‘Commitment to social change’: ADF pays out $2.8m in redress
MORE than $2.8 million in National Redress Scheme payments have been made to victims of abuse inflicted under the care of the Australian Defence Force.
Terminally ill abuse survivor, Goonellabah man Vernon Wilson, hopes to be added to that figure before it's too late.
Page MP Kevin Hogan recently confirmed he would lobby Family and Social Services Minister Anne Ruston for Mr Wilson's redress application to be fast tracked.
Mr Wilson has been waiting nine months to have his application processed and has voiced concerns about delays in the redress process.
In a statement, an ADF spokeswoman said redress decisions were made by independent decision makers and, like other institutions, they had no engagement in that process.
But she confirmed there had been $2.832 million paid by Defence to acknowledge abuse.

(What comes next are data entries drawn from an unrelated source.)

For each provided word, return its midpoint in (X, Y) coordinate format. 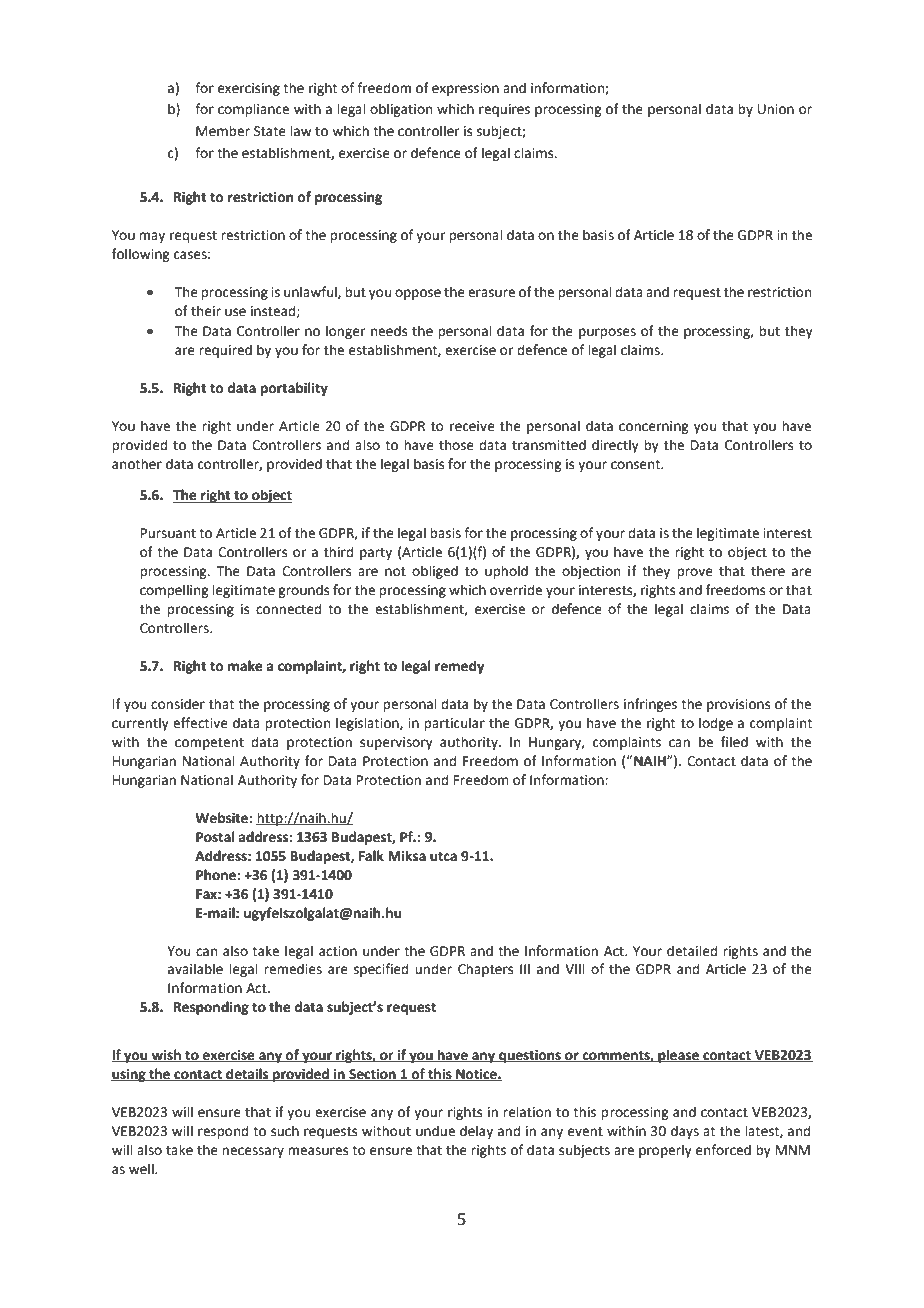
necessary (253, 1152)
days (685, 1132)
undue (435, 1131)
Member (223, 131)
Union (776, 109)
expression (465, 89)
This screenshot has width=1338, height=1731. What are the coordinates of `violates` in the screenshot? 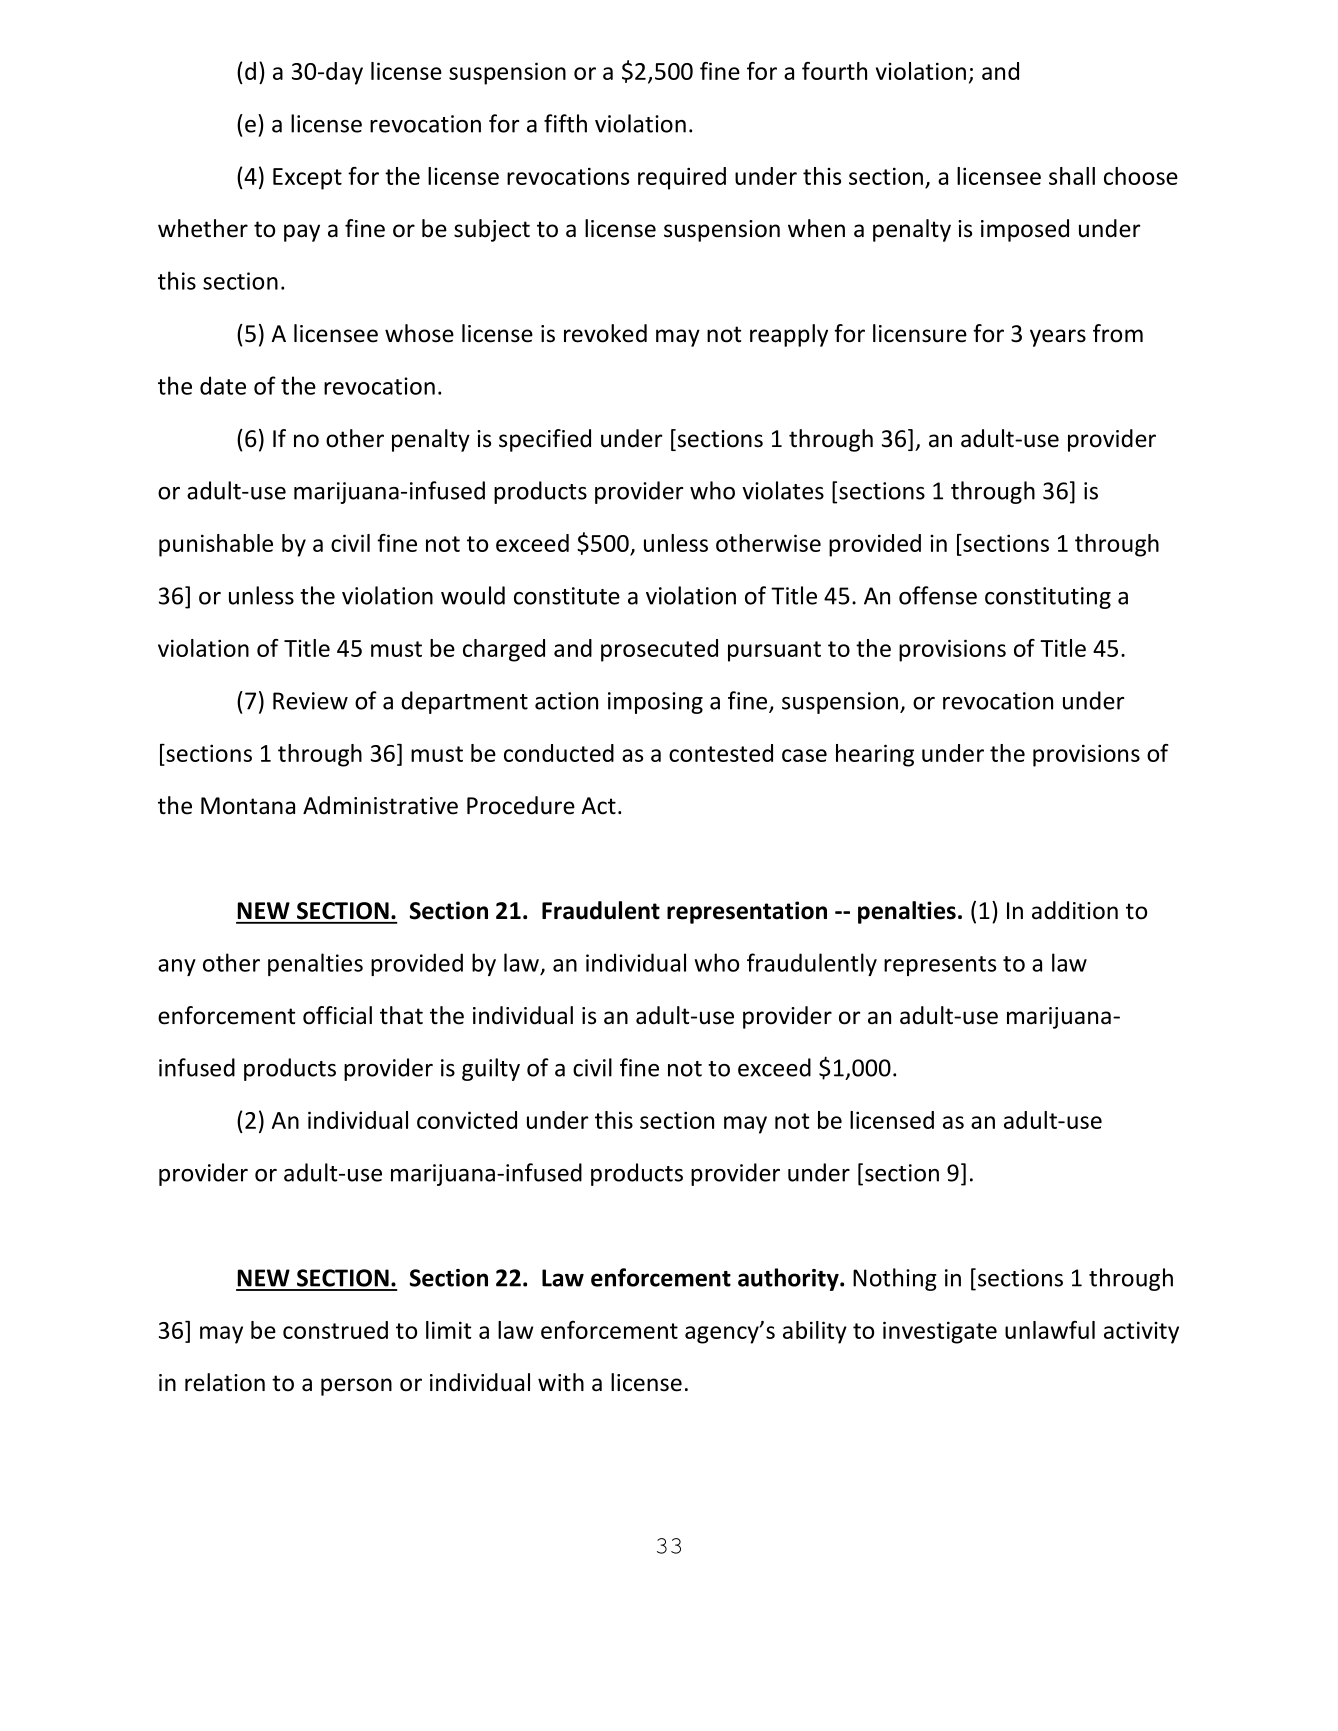 It's located at (783, 490).
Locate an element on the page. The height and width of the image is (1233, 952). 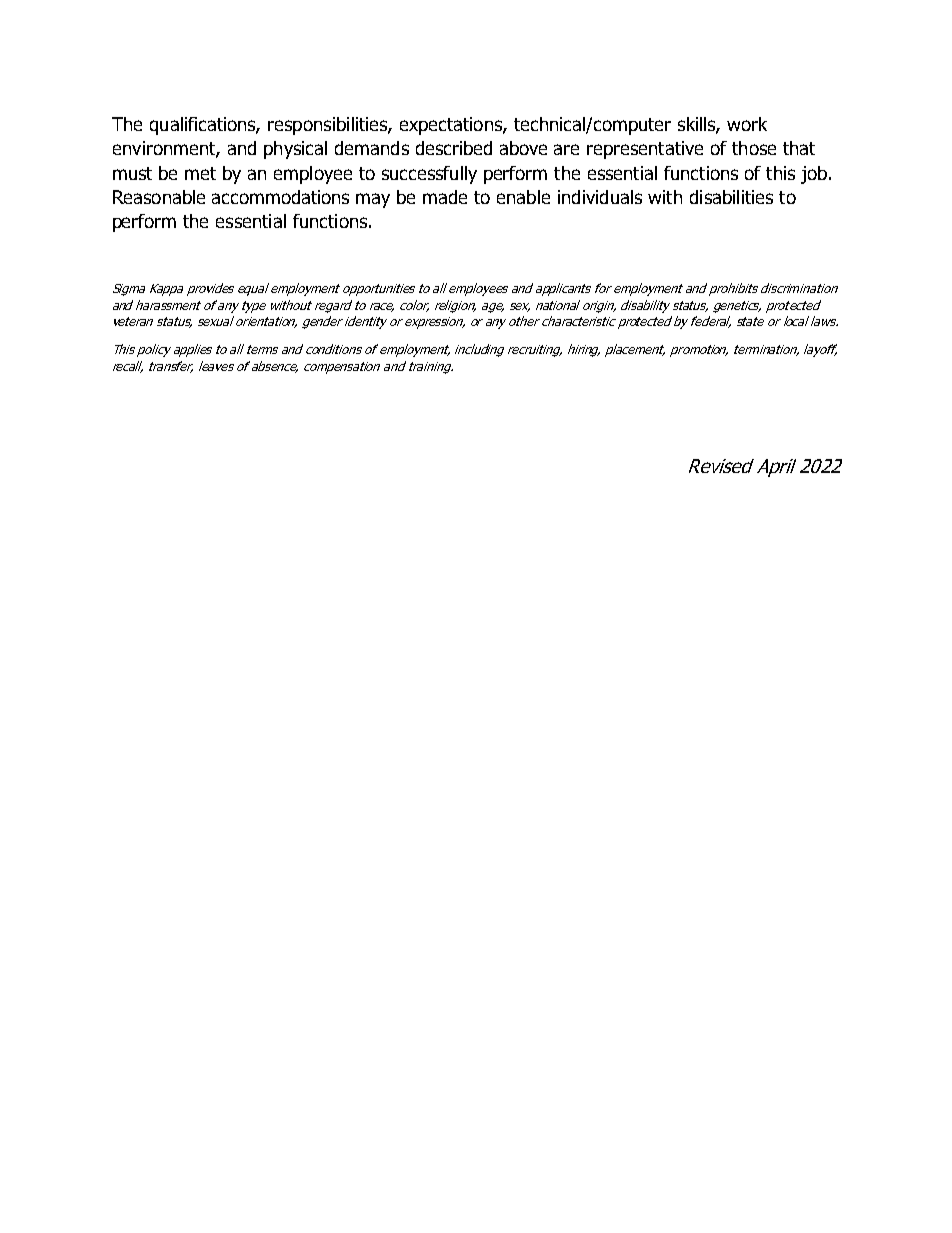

Defence has responded to 199 requests for information since it joined the redress scheme at its inception in July 2018.
"Defence is required to meet timelines for providing information to the Scheme and generally meets or exceeds those requirements," she said.
"Defence was an early participant in the National Redress Scheme," she said,
"Defence also conducts Direct Personal Responses with those people who experienced abuse and wish to participate. This restorative process involves a senior Defence representative listening one-on-one to the survivors account of abuse and apologising for what they suffered.
"Ensuring the people who have experienced abuse are heard is critical to maintaining Defence's commitment to cultural change."
The Department of Social Services is prohibited by law from discussing the progress of Mr Wilson's application.
The legal firm handling his claim, Shine Lawyers, has also been lobbying on his behalf.